It's seventeen years now. Seventeen years since Roman Abramovich took advantage of a personal blow-up between Florentino Perez, the Real Madrid president, and Claude Makelele. The Chelsea owner acted decisively. Rejecting claims from a Madrid press sympathetic to Florentino, the Russian leaned on his own advisors, including Piet de Visser, and prised Makelele away.
The wrong side of 30, apparently Makelele's best days were behind him. Raul argued against the sale. Zinedine Zidane too. But Perez was happy to let the Frenchman leave accompanied with the parting shot: "He wasn't a header of the ball and he rarely passed the ball more than three metres.
"Younger players will arrive who will cause Makelele to be forgotten."
And today? Well, today they still raise Makelele as arguably the biggest blunder of Florentino's two reigns as president. Carlos Queiroz, Real coach at the time, would later brand it a "mortal sin".
Makelele didn't join Claudio Ranieri's Chelsea for a career swansong. He reinvited the game in England. Introduced the 'sitter' to Premier League midfields and made the position his own - the 'Makelele role'. He'd win two League titles with the Blues. Three Cups. And make a FIFA World XI in 2005 - at the age of 32. No-one, not in England nor Spain, forgot about Claude Makelele after Madrid.
So why the history lesson? Well, we can see it repeating. Only the situation has reversed. This time it's Chelsea and Abramovich who are prepared to allow their most influential midfielder to leave. And - as typically only football can - the opportunity is there for Real and Florentino to right the wrongs of 2003.
For the moment, Lampard has kept his own counsel. But agents' chatter, particularly amongst Italian intermediaries, suggest there is hope of Chelsea being prepared to part with their 29 year-old World Cup winner. After a summer spend of over £200m and with plans for a new goalkeeper and a ball-winning midfielder - independent of what happens with Kante - agents are convinced something at Chelsea has to give. And that could mean Kante being cashed in.
Pure cash. That's the word going around Europe today. If Florentino wants Kante. If Antonio Conte, the former Chelsea manager, fancies a reunion at Inter Milan. They'll have to come up with at least €50m. Sounds hefty in the current market. But 40 million quid for Kante? You know Lampard and Abramovich are going to be asked the question before this window slams shut.

PROBLEM DESCRIPTION:
Rewrite the passage on Makelele and Kante from "So why the history" to "wrongs of 2003.", putting "Roman Abramovich" in place of "Abramovich". The records have no connection to the passage on Makelele and Kante.

PROVIDED INFORMATION:

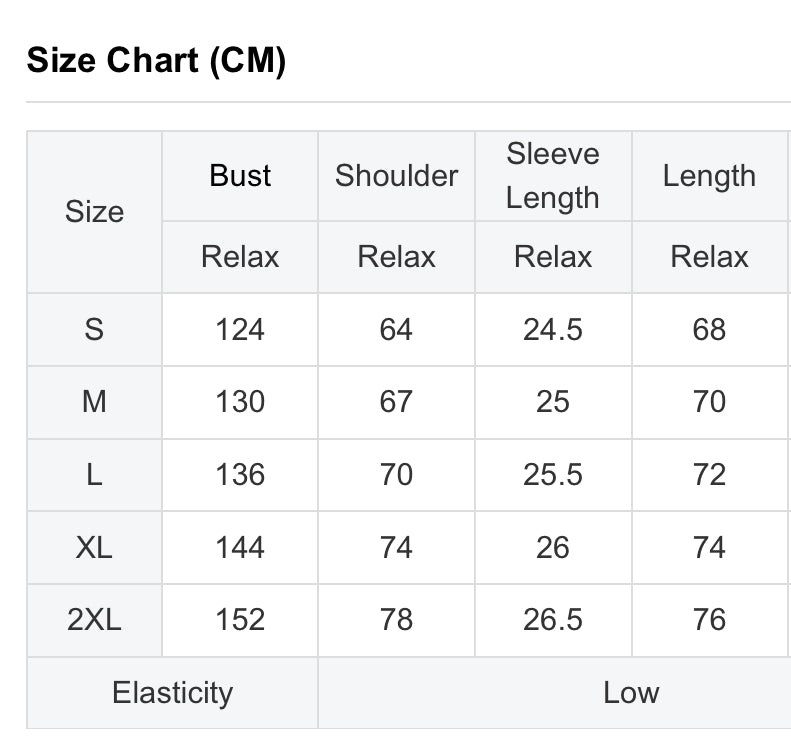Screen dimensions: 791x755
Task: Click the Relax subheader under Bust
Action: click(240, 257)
* * *
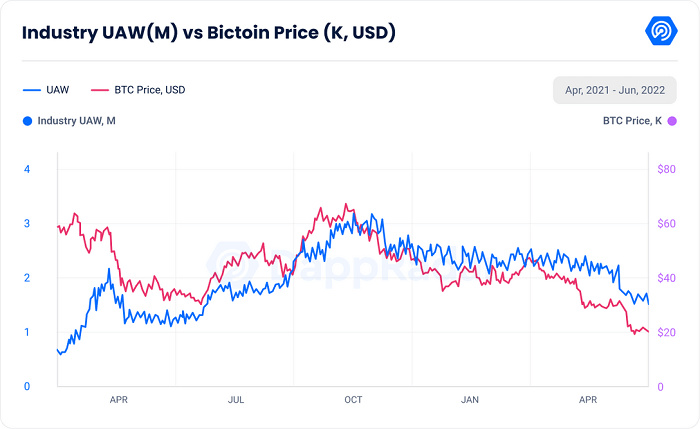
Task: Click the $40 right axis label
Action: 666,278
---
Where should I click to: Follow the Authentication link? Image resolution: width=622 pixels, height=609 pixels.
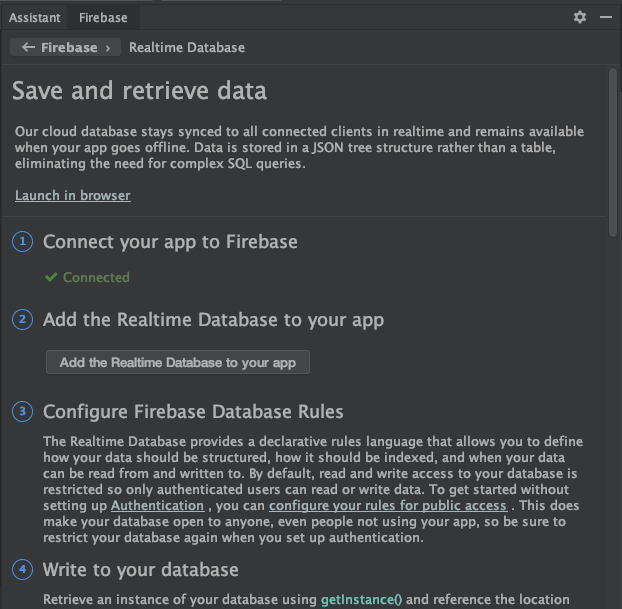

TASK ANSWER:
So why the history lesson? Well, we can see it repeating. Only the situation has reversed. This time it's Chelsea and Roman Abramovich who are prepared to allow their most influential midfielder to leave. And - as typically only football can - the opportunity is there for Real and Florentino to right the wrongs of 2003.